George indiqua le numéro de son régiment.

« C’est un régiment qui arrive des Indes-Occidentales, n’est-ce pas ? Il ne s’est pas beaucoup distingué dans la guerre. Avez-vous vos quartiers à Bruxelles, capitaine George ? continua le général avec une morgue insultante.

— Ce n’est pas le capitaine George ; vous vous embrouillez, général : c’est le capitaine Osborne, reprit Rebecca en riant. »

Le général lançait des regards fulminants.

« Capitaine Osborne, soit. Eh bien, capitaine Osborne, êtes-vous de la même famille que les lords Osborne ?

— Nos armes sont les mêmes, » répondit George avec la plus exacte vérité.

M. Osborne, après avoir eu recours à un généalogiste, avait emprunté au livre de la pairie l’écusson de son homonyme et le promenait depuis quinze ans sur les panneaux de sa voiture.

Le général ne dit plus un seul mot ; mais, prenant sa lorgnette, il parut porter toute son attention sur ce qui se passait dans la salle. Toutefois il ne sut le faire avec assez d’adresse pour que Rebecca ne s’aperçût pas qu’un de ses yeux était obstinément braqué sur elle et lui lançait des regards de tigre ainsi qu’à George.

Elle n’en devint que plus tendre et plus familière.

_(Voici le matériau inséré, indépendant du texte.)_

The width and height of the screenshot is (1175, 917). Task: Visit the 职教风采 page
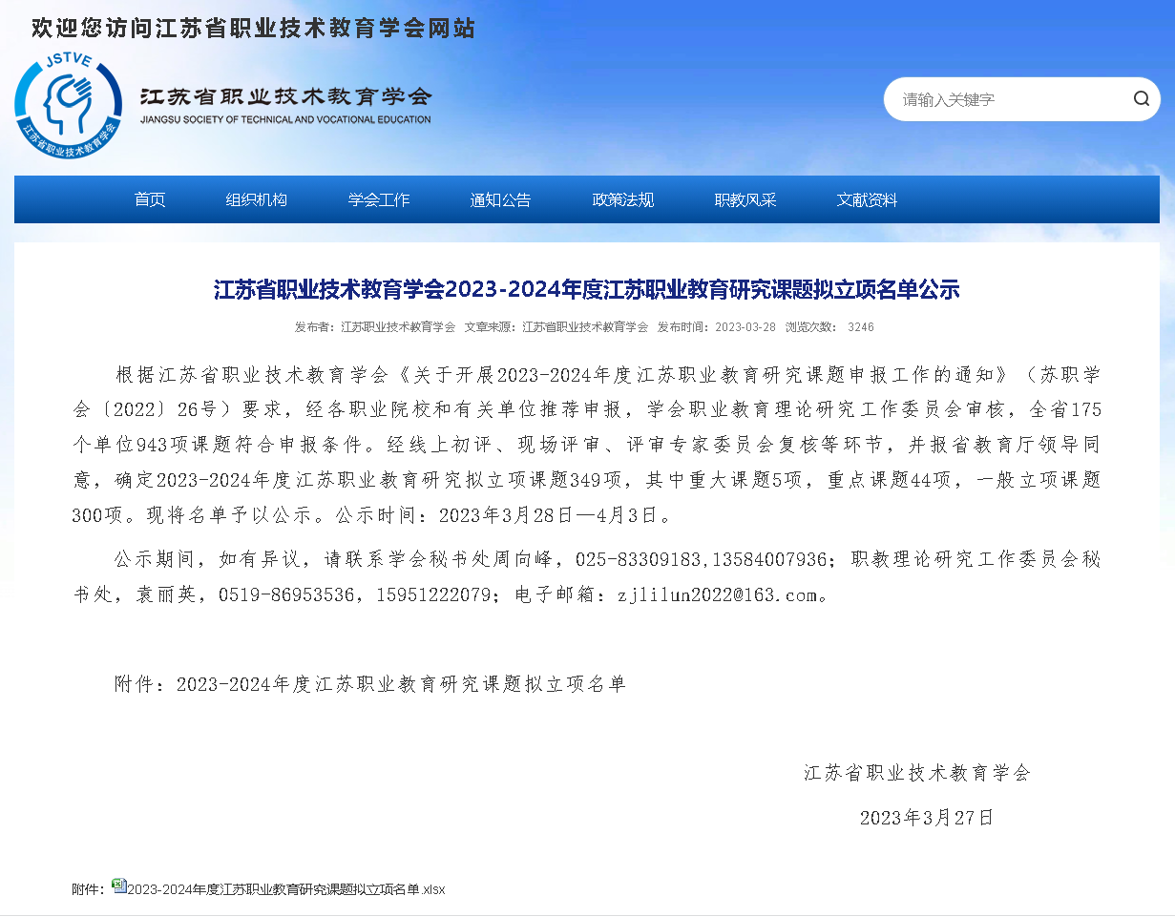coord(745,200)
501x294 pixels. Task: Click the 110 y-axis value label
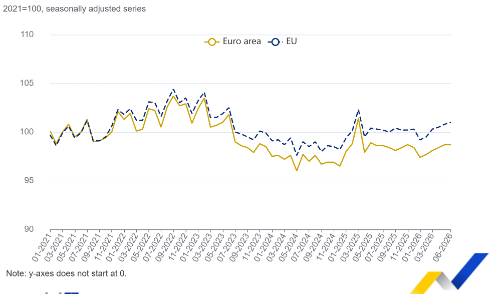pos(27,35)
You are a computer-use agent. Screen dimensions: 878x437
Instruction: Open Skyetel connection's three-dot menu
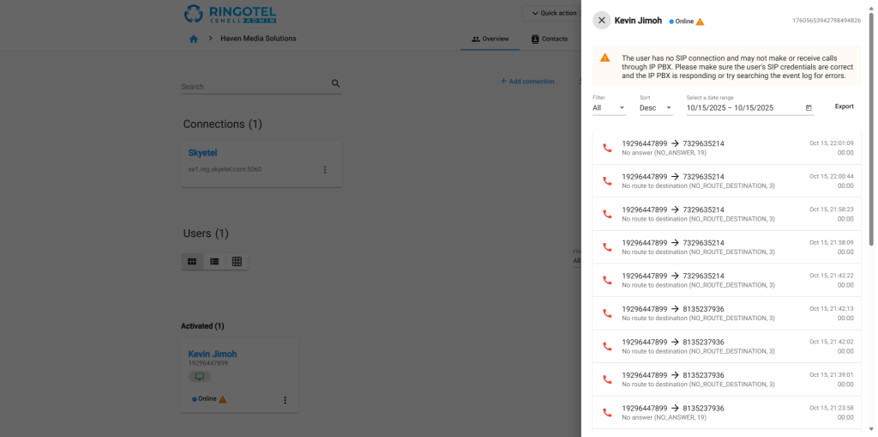(325, 169)
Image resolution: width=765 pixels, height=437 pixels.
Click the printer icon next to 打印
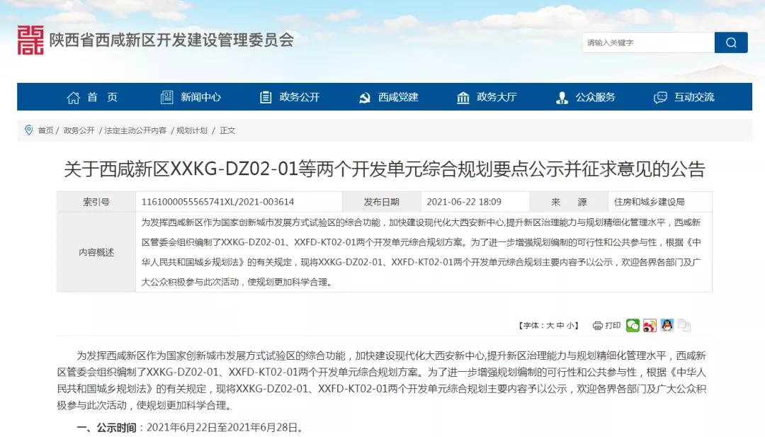596,325
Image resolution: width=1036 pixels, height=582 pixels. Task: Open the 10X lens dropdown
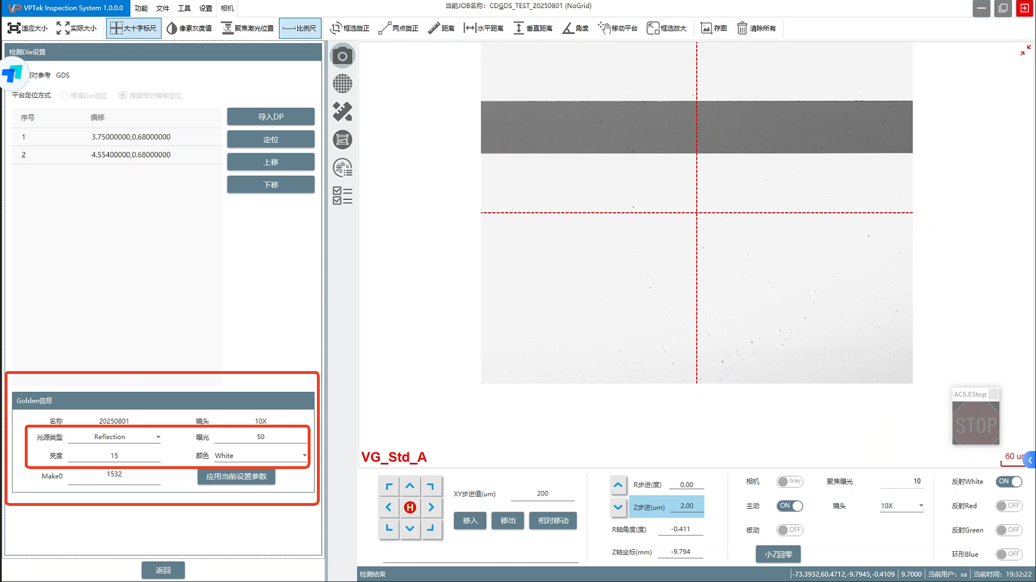coord(902,506)
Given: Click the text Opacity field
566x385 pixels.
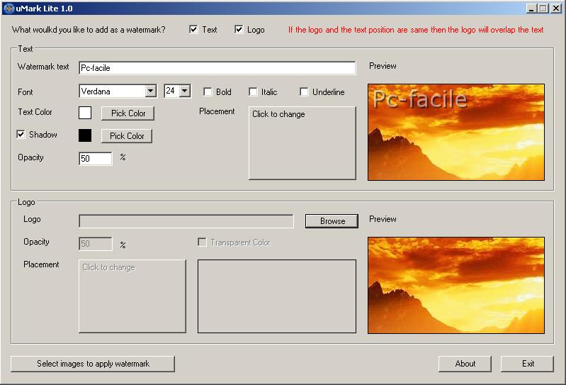Looking at the screenshot, I should click(x=95, y=159).
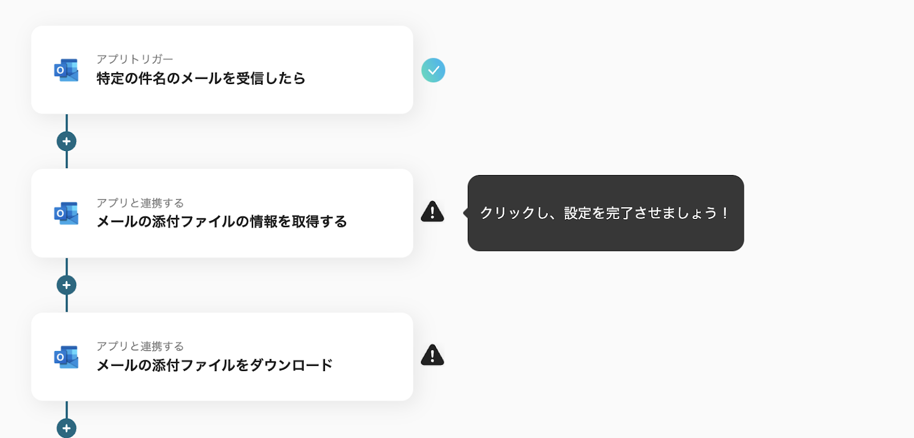Click アプリと連携する label on the second card
This screenshot has height=438, width=914.
click(140, 203)
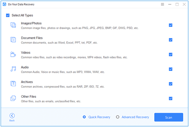Uncheck the Archives checkbox
The image size is (189, 127).
click(x=170, y=84)
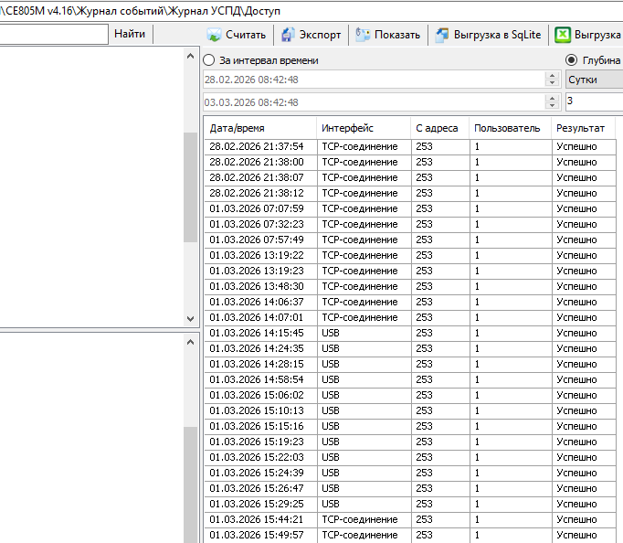
Task: Sort by Интерфейс column header
Action: pos(363,128)
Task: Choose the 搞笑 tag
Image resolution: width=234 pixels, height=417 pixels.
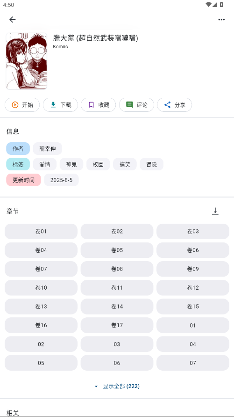Action: 125,164
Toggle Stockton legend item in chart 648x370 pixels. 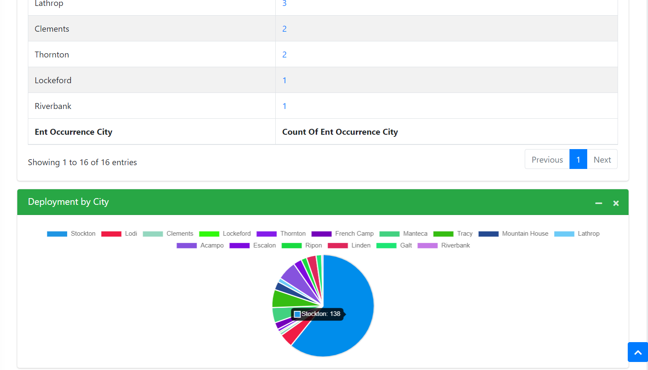(x=71, y=234)
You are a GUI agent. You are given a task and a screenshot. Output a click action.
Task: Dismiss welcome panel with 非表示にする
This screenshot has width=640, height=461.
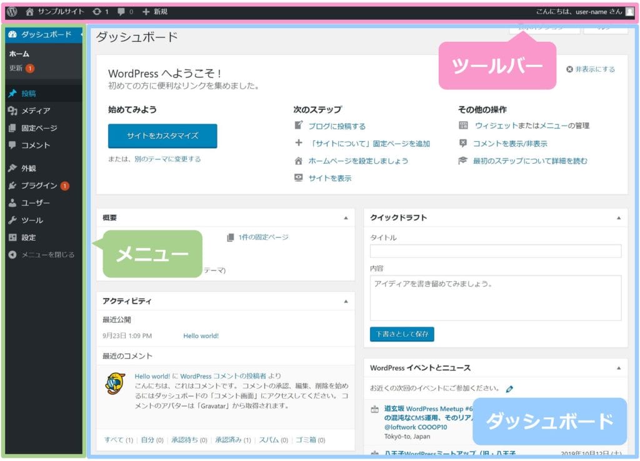click(x=590, y=69)
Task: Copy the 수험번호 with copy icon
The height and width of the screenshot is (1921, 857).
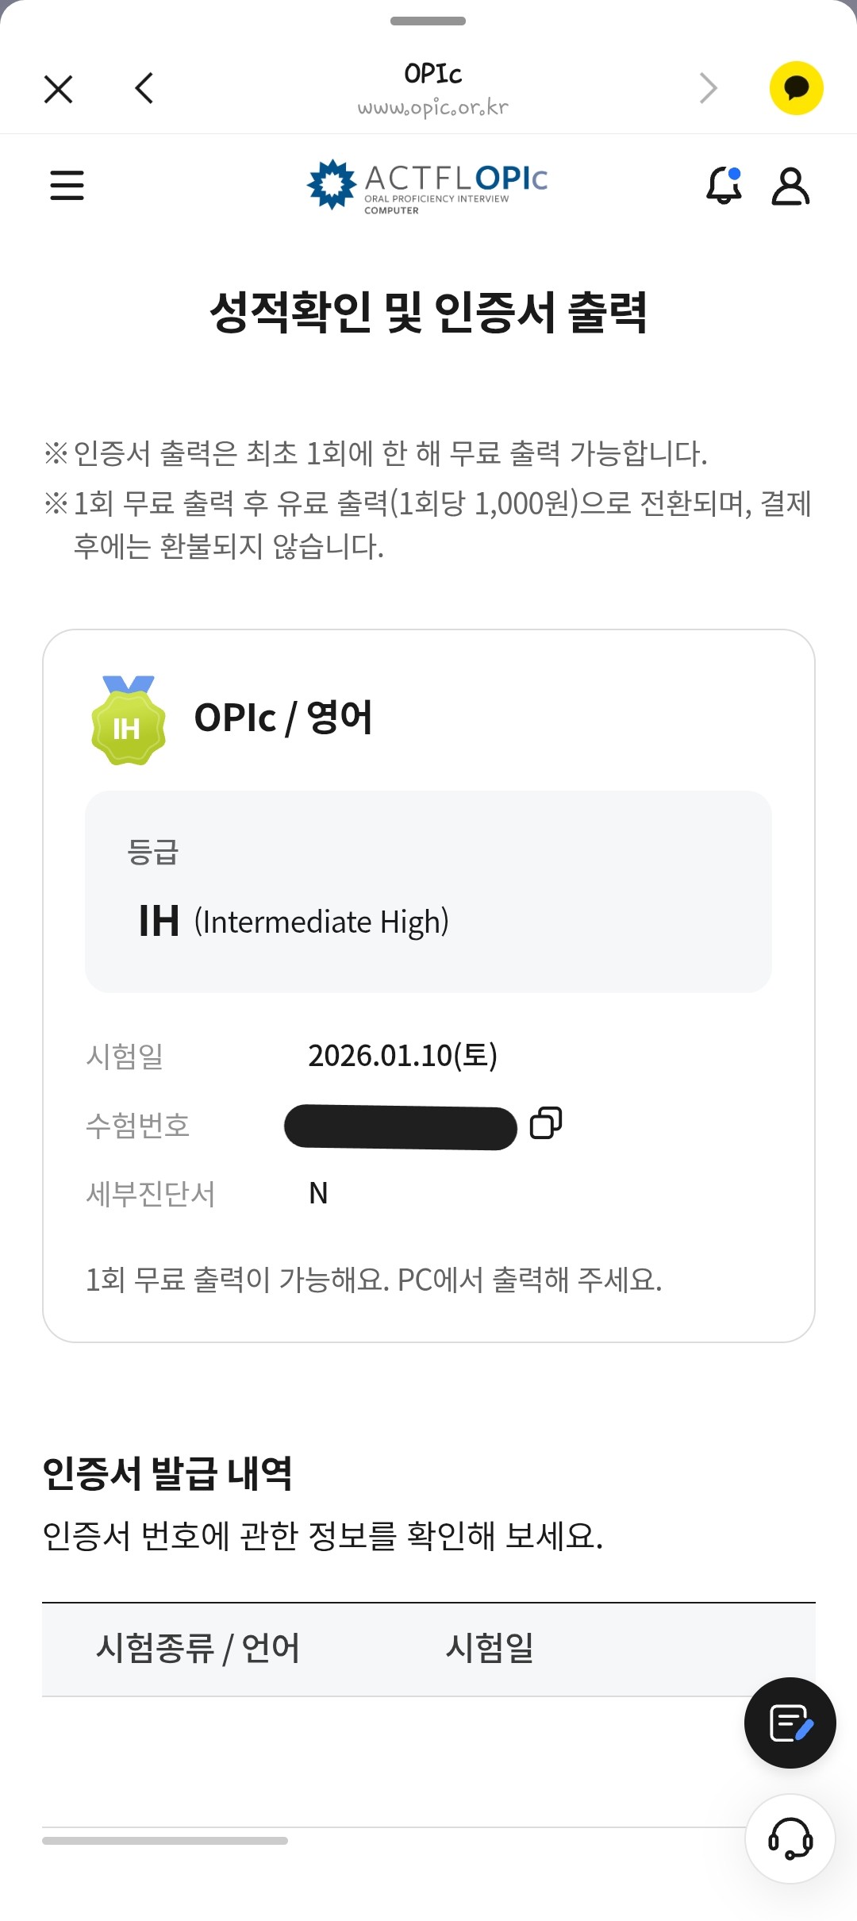Action: click(x=546, y=1123)
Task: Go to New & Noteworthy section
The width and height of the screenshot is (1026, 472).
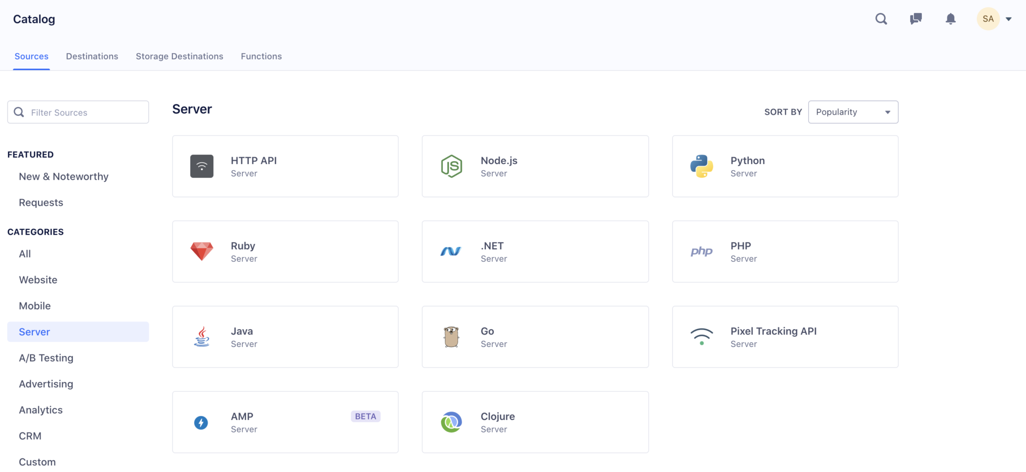Action: click(64, 177)
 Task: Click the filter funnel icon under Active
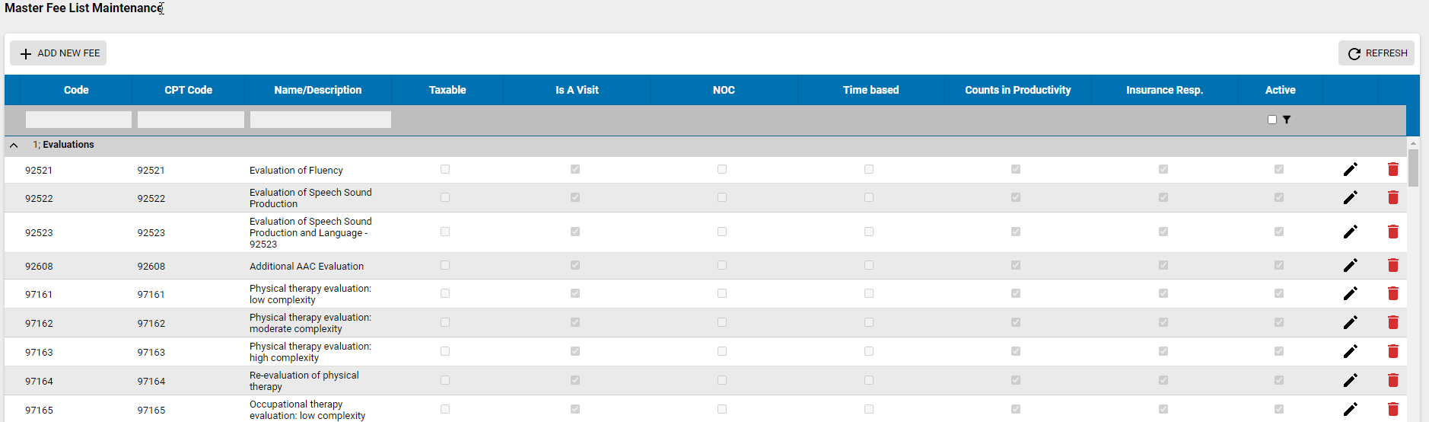pyautogui.click(x=1287, y=120)
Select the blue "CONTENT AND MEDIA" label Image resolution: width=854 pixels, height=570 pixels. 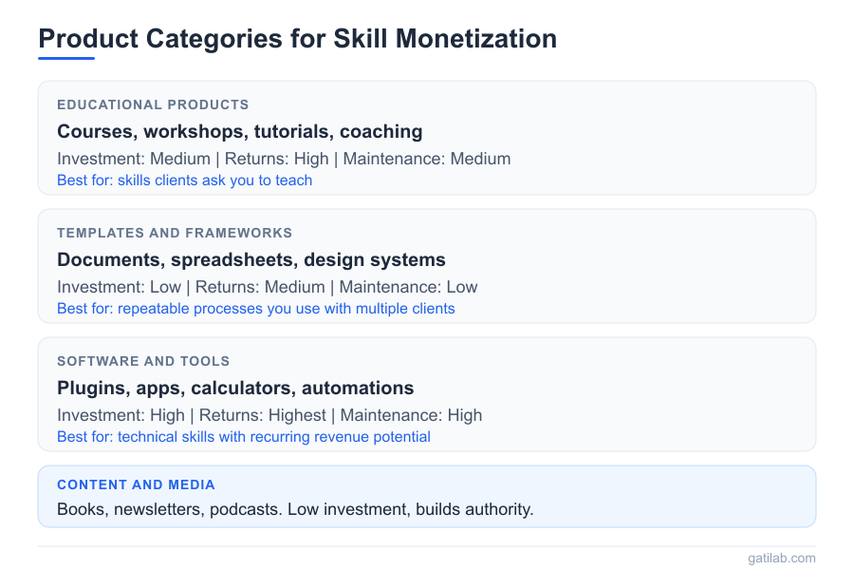136,485
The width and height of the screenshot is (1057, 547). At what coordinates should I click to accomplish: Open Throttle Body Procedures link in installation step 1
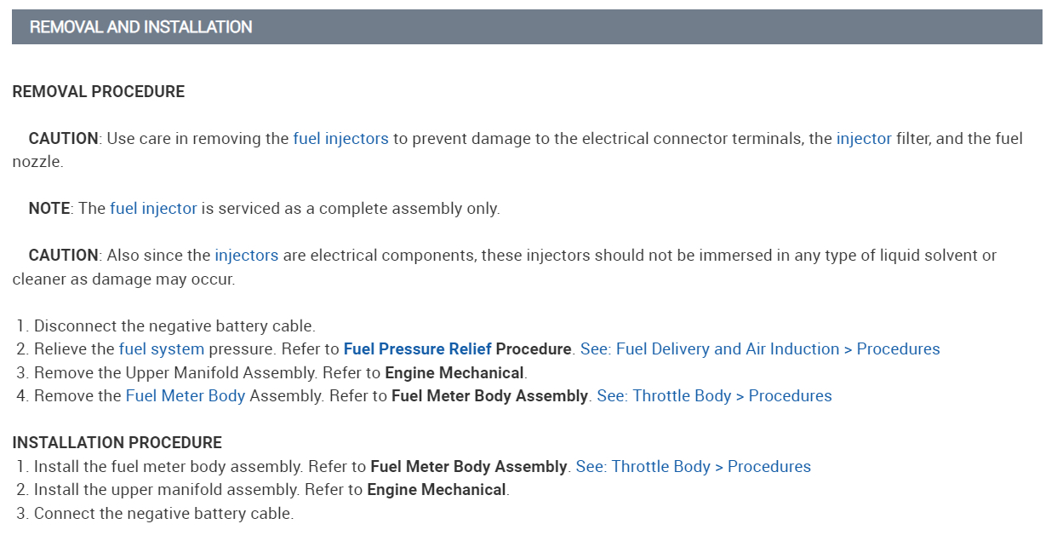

« Et cette chère Amélia, comment va-t-elle ? Mais à quoi bon le demander lorsqu’on la voit si fraîche et si jolie ! Quelle est donc la grande et belle femme assise à côté d’elle ? Une des passions de monsieur, sans doute ? Vous serez donc toujours un profond scélérat ! Ah ! M. Sedley se met à manger des glaces ; mais on dirait qu’il y prend goût ! Général, comment se fait-il que nous n’ayons pas aussi des glaces ?

— Je vais aller vous en chercher, dit le général outré de colère.

— Laissez-moi ce soin, je vous prie, reprit George avec empressement.

— Non, je veux aller voir Amélia dans sa loge. Cette chère et bonne Amélia ! Votre bras, capitaine George. »

Après quoi, faisant un petit salut au général, elle partit au bras de George. Rebecca souriait alors d’un sourire plein de finesse et d’expression, comme pour dire à son cavalier : « Ne voyez-vous pas où en sont les choses ? Ce pauvre général n’a plus sa tête à lui. » Mais George ne vit rien. Il était trop préoccupé de ses pensées, de ses désirs, et dominé surtout par une vive admiration pour les charmes triomphants de sa personne.

Les malédictions dont le général poursuivit à mi-voix le ravisseur et sa conquête sont telles que pas un imprimeur ne se chargerait de les reproduire ; aussi nous les passerons sous silence. Cependant, chez le général, cela partait du fond du cœur ; et c’est merveille de penser que le cœur humain tient en réserve pour de telles occasions de pareils trésors de bile et de fureur.

Les jolis yeux d’Amélia suivaient aussi avec anxiété le couple dont les faits et gestes excitaient si fortement l’humeur jalouse du général. Quand Rebecca entra dans sa loge, elle se jeta dans les bras de son amie avec un élan de tendresse enthousiaste, et, en dépit du lieu où elle se trouvait, en dépit de la lorgnette du général, obstinément braquée sur la loge d’Osborne, elle embrassa sa chère amie en présence de la salle entière ; mistress Crawley eut en outre un gracieux salut pour Dobbin, admira la large broche de mistress O’Dowd et ses magnifiques cailloux d’Irlande, ne pouvant se persuader qu’ils ne vinssent pas en droite ligne de Golconde. Elle s’agitait, se tournait, frétillait, décochait un sourire à celui-ci, une parole à celui-là, et tout ce manége était à l’adresse de la lorgnette jalouse, qui ne perdait pas un seul de ses mouvements. Quand la toile se leva pour le ballet, où pas un danseur n’égala son talent de pantomime et de comédienne, elle retourna à sa loge, s’appuyant cette fois sur le bras du capitaine Dobbin. Elle avait refusé celui de George ; elle n’avait pas voulu l’enlever à sa chère et excellente petite Amélia.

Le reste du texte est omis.